MUSIC: Sam Rivers, "Dance of The Tripedal" (1965); SR, "Secret Love" (1966)

TP: Sam Rivers and I were discussing his formative years in music, and we stopped in the early 1950's in Boston. I'd like to pick up with the years after Charlie Parker died, and you were an established figure on the Boston scene and encountered Tony Williams. How did things evolve?

SR: I had been doing concerts around Boston. I'd been playing with different groups.

TP: Had you started writing for big bands by that time?

SR: I started writing for big bands, but I didn't have one really organized. But I was writing thematic material for it. I was working at a club called Club 47 around Harvard Square. I'm trying to get this pretty much in chronology. I spent ten or fifteen years before I came to New York, and it was through Tony that I went to New York. I really didn't think it was necessary for me to go to New York, because I'd been traveling all around the world, I had been traveling with any kind of groups that wanted it. I went out with T-Bone Walker for quite a long time, and I did some things with B.B. King. But I pretty much stayed around Boston, because I was working for this publishing company, which I never really . . . I got a letter from some people the other day about this. It was "Send your poems up and we will put the music to it." I was very adept at doing that. I pretty much lived in Boston by writing music for lyrics, which is you send me a couple of lyrics and I'll have the music ready in an hour. I'd look at the lyrics and they'd suggest the music. It's not a big deal for me. I ghost-wrote a lot of jingles. Bring it up, if you want it in ten minutes I'll give it to you. A composer writes down his improvisations. That's what a composer does. He doesn't really sit down and try to figure out, "Look . . . " He's writing down . . . if he was an instrumentalist, this is what he would play.

* DATA SHOWN *
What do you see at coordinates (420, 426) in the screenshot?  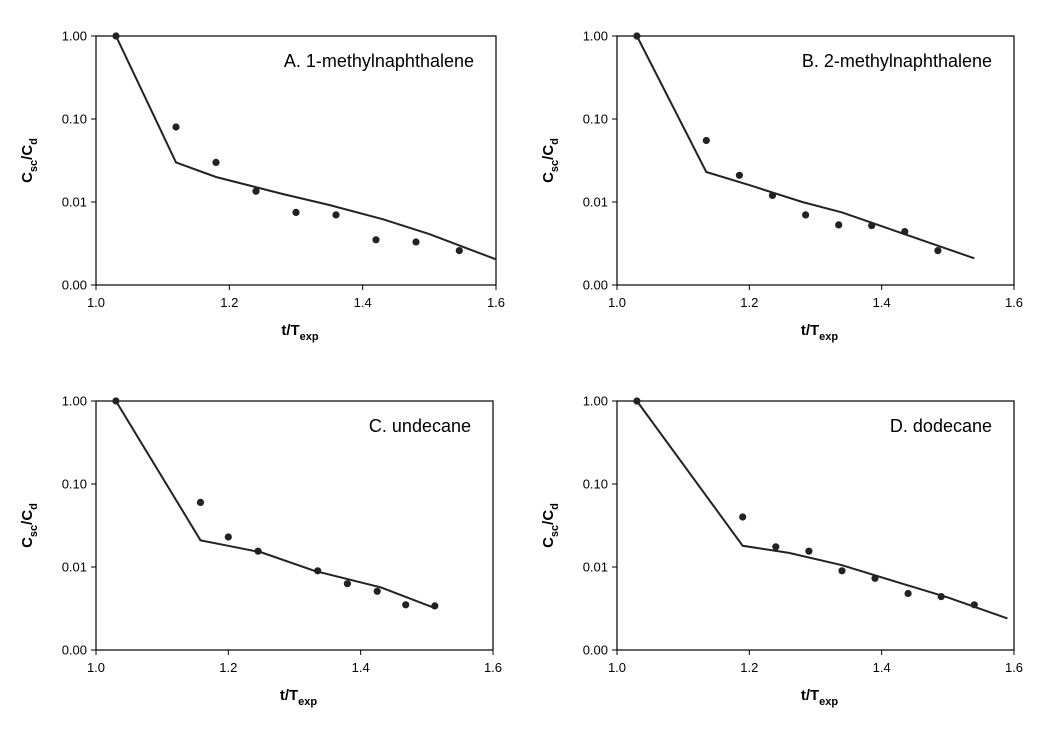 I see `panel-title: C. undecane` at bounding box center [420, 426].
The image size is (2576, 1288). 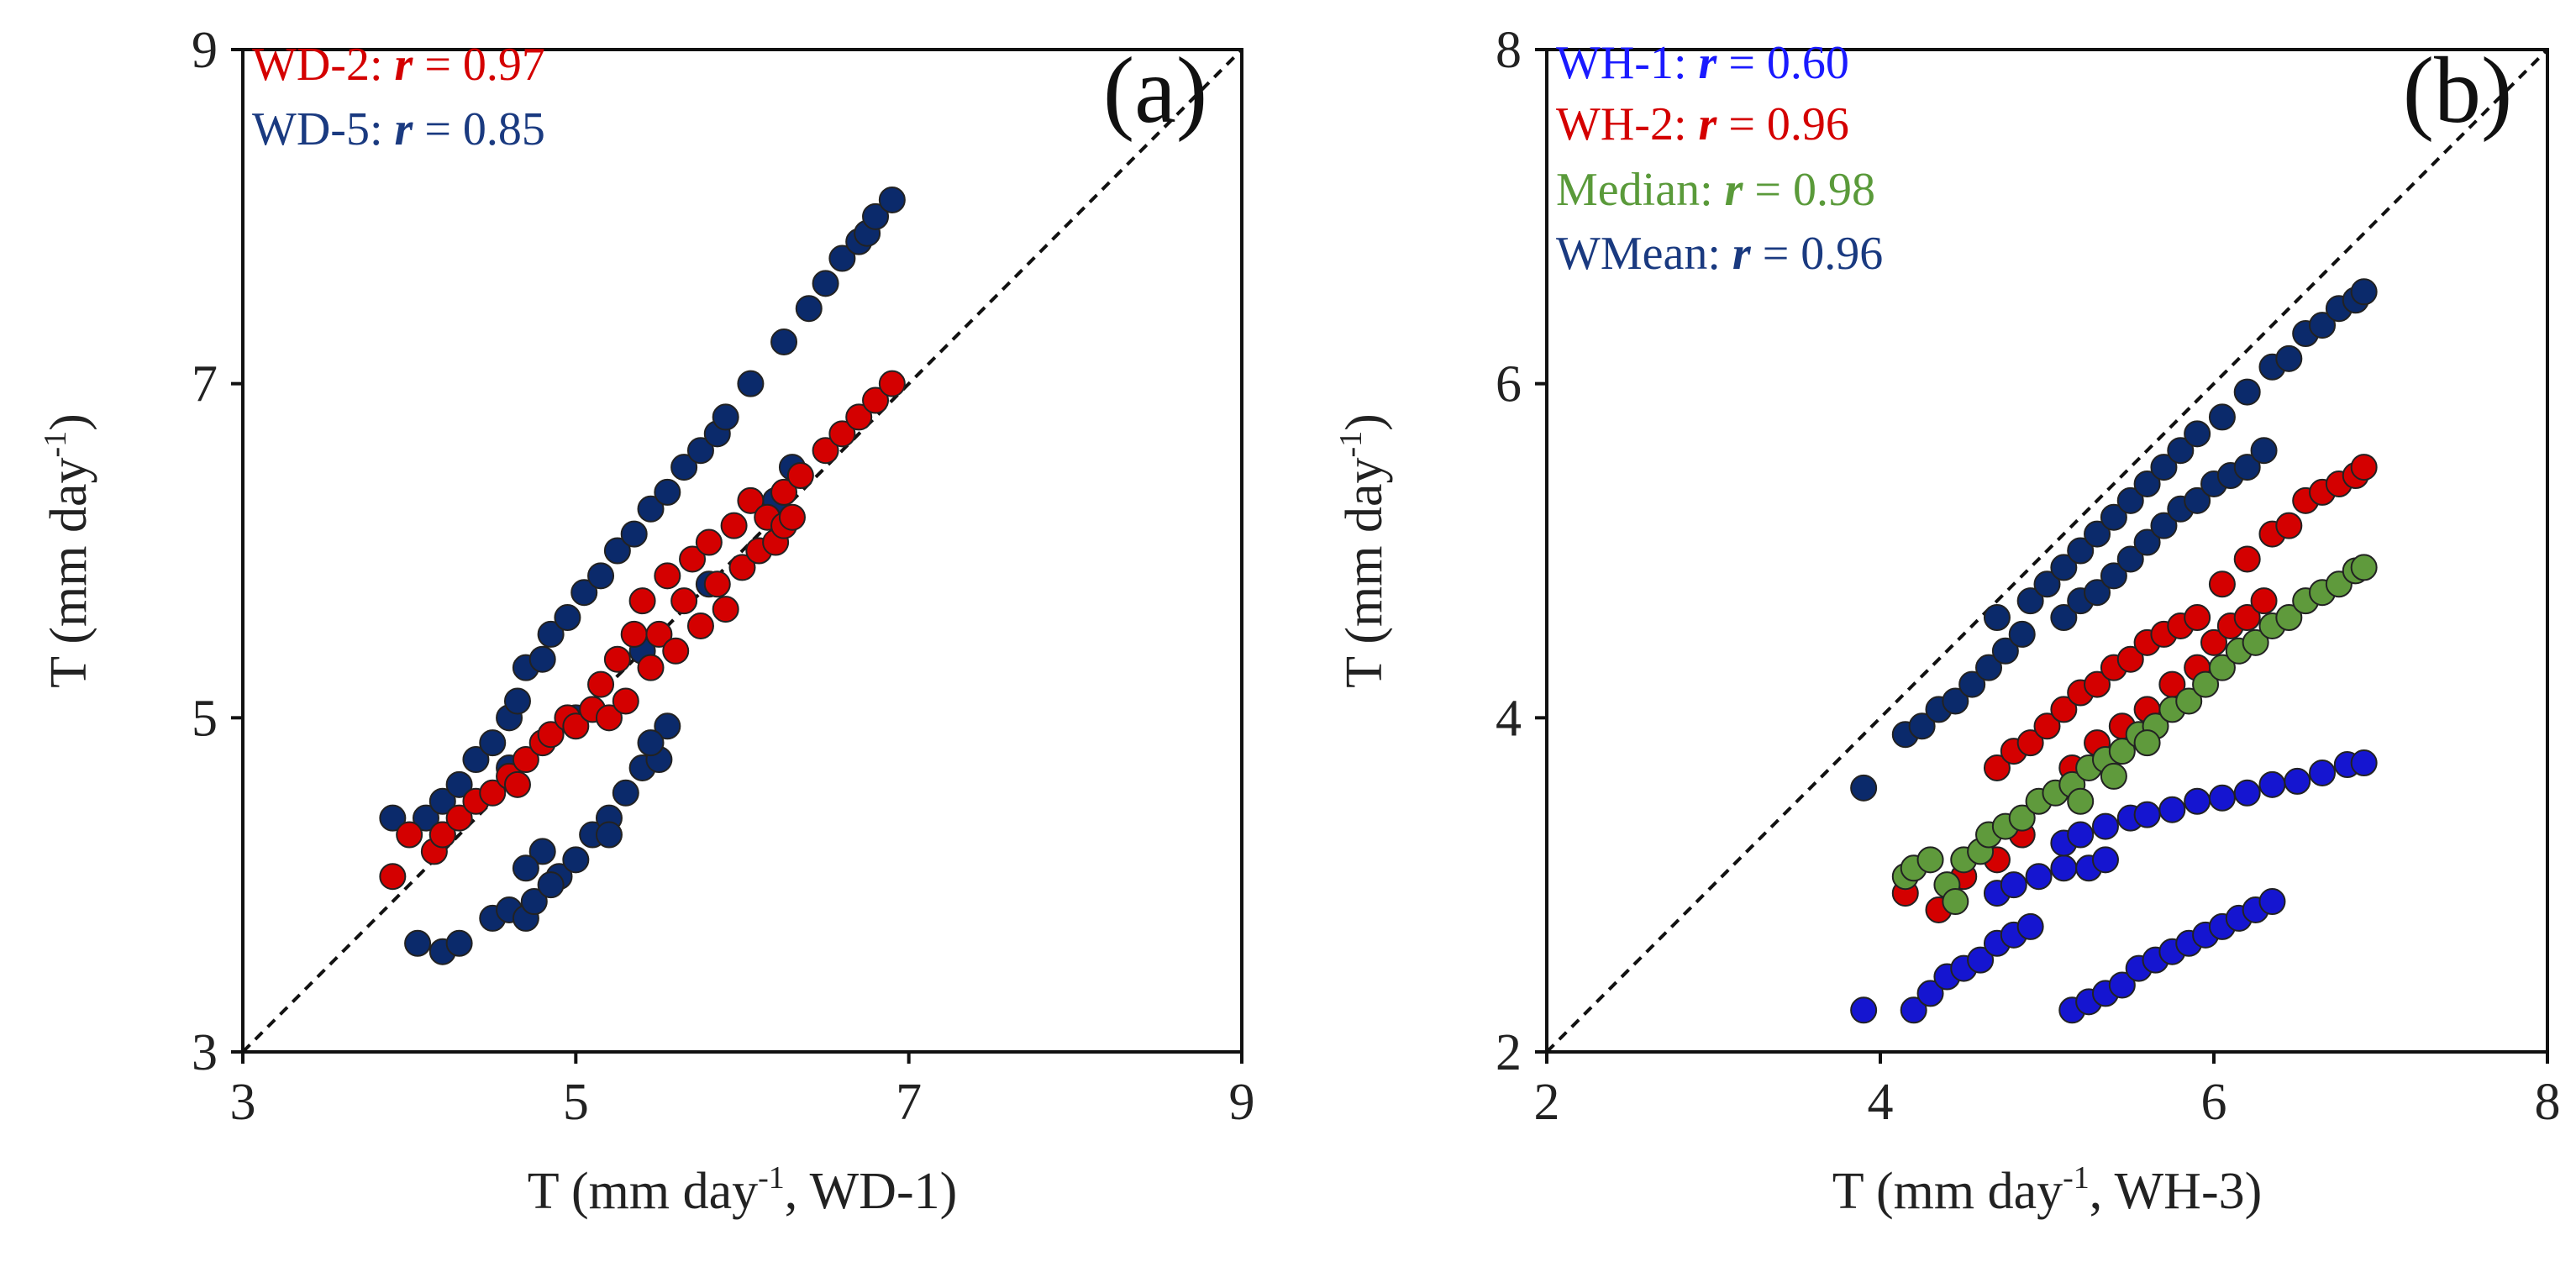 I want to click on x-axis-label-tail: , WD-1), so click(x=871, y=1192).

* * *

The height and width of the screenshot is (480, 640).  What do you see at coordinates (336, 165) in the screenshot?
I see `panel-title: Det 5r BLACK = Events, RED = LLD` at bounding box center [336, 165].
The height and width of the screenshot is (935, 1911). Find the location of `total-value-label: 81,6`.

* * *

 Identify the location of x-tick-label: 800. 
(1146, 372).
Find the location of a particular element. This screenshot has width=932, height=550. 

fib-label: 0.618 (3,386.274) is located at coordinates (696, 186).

* PROBLEM SET *
**A.** Answer these from the Sam Rivers interview:
(i) What year is given for "Dance of The Tripedal"?
(ii) What was the name of the club near Harvard Square where Rivers worked?
(iii) With whom did Rivers go out on the road for quite a long time?
**B.** Reproduce the part of the Sam Rivers interview that begins at the words "TP: Sam Rivers" and ends after "by that time?".
The records play no part in what comes next.

* WRITTEN RESPONSES *
**A.**
(i) 1965
(ii) Club 47
(iii) T-Bone Walker

**B.**
TP: Sam Rivers and I were discussing his formative years in music, and we stopped in the early 1950's in Boston. I'd like to pick up with the years after Charlie Parker died, and you were an established figure on the Boston scene and encountered Tony Williams. How did things evolve?

SR: I had been doing concerts around Boston. I'd been playing with different groups.

TP: Had you started writing for big bands by that time?